• TASK DIRECTIONS: Could you edit the items from the line with "The width and height of the screenshot is (358, 867)." up to and including the line with "pos(56,217)", changing "priced" to "listed at" and keeping everything else the same? Return only those lines, and leave the pictures out.

• RECORDS FOR THE EXERCISE:
------------------------------------

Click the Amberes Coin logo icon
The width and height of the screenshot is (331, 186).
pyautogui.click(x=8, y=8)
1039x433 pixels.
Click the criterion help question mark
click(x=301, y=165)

------------------------------------

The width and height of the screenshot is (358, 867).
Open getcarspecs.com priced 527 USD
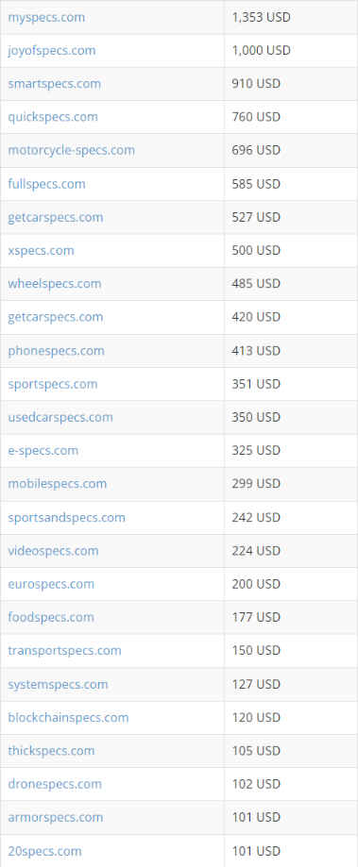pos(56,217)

------------------------------------

• ANSWER TO THIS EXERCISE:
The width and height of the screenshot is (358, 867).
Open getcarspecs.com listed at 527 USD
pos(56,217)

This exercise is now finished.